* **Task prompt**: Between the line containing "This screenshot has width=1022, height=641." and the line containing "648x765 pixels." lies a run of lines; give that run again exactly, with both of those lines, and nothing else from the entries below.

* **Records shown**:

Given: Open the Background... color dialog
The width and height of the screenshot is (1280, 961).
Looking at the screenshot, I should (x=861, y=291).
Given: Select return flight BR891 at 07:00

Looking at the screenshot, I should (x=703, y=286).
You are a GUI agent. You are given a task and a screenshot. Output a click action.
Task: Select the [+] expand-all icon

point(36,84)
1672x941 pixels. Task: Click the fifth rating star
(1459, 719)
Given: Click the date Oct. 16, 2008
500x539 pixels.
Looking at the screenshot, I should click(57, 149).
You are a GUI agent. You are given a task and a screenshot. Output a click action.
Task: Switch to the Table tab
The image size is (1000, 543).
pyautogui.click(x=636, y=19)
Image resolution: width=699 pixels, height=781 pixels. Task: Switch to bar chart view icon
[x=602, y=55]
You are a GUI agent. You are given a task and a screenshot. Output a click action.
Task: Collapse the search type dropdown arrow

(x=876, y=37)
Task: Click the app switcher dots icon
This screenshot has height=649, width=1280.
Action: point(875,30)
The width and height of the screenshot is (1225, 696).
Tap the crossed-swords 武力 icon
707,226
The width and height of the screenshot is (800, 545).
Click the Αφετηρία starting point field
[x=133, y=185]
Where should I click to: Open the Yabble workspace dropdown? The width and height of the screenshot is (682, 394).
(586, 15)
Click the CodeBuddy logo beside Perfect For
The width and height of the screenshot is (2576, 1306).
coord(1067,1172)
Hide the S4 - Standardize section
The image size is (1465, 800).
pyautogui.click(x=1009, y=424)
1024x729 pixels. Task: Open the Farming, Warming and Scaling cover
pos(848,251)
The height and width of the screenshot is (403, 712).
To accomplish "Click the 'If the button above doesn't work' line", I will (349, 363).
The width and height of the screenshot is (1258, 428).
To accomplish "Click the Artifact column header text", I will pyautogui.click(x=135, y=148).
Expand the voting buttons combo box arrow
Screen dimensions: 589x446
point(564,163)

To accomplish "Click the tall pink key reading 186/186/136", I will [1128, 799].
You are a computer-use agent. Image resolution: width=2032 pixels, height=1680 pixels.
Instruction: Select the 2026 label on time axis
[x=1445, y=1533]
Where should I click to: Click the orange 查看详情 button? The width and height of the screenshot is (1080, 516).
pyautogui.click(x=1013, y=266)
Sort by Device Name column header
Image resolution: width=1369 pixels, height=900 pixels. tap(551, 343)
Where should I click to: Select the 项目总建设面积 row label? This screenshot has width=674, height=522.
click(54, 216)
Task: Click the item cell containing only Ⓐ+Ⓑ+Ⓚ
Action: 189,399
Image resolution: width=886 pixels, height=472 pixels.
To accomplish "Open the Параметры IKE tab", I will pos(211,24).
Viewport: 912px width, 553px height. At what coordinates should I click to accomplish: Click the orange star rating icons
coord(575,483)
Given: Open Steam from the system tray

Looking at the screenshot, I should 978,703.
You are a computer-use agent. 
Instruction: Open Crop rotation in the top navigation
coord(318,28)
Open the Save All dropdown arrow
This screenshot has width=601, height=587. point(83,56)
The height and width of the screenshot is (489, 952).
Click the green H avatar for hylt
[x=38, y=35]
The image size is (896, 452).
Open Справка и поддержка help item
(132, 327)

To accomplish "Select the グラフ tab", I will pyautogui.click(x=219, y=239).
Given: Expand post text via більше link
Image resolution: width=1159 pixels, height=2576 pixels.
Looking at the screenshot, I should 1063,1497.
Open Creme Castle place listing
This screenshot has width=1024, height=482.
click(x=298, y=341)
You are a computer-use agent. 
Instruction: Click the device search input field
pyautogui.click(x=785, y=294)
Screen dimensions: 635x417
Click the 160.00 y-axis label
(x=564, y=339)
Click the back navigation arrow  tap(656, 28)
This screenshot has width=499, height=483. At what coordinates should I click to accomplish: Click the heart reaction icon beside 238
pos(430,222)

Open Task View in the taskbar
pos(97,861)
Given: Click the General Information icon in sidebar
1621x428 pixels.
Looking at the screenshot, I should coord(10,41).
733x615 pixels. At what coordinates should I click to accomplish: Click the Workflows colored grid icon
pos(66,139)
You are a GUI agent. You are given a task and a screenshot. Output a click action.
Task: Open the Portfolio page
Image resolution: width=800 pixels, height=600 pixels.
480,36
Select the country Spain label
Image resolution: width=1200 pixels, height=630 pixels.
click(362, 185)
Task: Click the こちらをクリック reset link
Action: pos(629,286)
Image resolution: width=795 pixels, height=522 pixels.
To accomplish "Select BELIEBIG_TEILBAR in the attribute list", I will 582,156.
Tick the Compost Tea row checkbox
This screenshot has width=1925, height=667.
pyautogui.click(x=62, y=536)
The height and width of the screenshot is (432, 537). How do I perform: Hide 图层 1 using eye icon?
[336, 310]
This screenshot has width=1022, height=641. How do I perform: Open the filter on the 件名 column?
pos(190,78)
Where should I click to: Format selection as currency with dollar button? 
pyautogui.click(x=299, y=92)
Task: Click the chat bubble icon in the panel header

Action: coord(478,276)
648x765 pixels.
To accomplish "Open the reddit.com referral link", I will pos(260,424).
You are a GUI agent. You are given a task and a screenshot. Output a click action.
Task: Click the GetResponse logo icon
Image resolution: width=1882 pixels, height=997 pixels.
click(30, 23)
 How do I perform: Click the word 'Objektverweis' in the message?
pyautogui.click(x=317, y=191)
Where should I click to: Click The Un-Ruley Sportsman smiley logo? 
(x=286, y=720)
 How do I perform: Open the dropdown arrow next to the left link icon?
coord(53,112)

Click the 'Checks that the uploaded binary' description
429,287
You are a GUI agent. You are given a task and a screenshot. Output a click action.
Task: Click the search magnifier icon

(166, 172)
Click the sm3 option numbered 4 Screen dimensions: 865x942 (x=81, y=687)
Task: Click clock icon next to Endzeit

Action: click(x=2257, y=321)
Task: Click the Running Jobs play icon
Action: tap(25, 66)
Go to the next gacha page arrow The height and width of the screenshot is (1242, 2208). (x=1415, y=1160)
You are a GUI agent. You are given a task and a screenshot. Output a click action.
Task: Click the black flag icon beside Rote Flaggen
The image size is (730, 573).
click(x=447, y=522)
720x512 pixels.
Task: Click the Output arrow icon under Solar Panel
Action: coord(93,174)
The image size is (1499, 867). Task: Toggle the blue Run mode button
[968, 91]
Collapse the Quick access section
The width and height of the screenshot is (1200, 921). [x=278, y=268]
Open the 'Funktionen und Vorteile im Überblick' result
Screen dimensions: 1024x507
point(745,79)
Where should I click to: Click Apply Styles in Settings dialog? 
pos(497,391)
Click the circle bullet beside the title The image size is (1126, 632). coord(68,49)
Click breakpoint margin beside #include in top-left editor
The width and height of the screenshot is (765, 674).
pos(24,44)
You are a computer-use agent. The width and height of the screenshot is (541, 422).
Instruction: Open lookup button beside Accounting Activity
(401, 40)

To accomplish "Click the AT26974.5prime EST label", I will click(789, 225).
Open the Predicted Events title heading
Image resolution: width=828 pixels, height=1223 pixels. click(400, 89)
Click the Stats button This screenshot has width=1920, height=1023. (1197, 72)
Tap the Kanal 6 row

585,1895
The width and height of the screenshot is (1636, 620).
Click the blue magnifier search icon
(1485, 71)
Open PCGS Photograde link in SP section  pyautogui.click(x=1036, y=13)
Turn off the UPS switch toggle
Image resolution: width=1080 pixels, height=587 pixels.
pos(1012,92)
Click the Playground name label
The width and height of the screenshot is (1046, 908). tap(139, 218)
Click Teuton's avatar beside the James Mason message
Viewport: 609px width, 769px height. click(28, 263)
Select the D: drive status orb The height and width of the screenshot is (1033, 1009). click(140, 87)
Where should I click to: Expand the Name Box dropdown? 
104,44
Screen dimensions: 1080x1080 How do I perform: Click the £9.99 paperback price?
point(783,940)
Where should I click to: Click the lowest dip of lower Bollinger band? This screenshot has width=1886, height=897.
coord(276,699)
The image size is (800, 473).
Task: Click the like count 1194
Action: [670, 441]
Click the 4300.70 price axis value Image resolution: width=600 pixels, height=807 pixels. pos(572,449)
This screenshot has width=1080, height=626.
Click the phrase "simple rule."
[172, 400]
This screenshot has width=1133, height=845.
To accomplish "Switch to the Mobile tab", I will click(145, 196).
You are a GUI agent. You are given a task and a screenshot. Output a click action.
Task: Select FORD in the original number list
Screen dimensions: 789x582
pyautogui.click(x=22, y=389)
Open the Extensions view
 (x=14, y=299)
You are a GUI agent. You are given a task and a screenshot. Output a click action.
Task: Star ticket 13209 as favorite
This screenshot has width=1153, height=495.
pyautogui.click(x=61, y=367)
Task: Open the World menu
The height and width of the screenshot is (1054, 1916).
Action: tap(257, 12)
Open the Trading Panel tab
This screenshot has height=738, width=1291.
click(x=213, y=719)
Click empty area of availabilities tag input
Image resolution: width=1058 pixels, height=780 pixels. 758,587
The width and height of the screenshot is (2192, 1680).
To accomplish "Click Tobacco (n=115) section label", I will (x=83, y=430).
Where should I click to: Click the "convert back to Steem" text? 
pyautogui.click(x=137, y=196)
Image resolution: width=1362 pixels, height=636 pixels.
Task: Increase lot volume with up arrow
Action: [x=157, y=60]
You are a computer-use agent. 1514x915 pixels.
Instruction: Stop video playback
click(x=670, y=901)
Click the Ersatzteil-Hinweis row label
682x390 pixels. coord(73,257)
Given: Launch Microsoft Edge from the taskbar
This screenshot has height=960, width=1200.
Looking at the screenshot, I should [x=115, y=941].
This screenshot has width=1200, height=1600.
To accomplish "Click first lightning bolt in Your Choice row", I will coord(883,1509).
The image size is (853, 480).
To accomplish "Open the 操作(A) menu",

* **Task solution**:
This screenshot has width=1022, height=641. How do I perform: Open the filter on the 件名 column?
pos(190,78)
Where should I click to: Format selection as currency with dollar button? 
pyautogui.click(x=299, y=92)
Task: Click the chat bubble icon in the panel header

Action: coord(478,276)
648x765 pixels.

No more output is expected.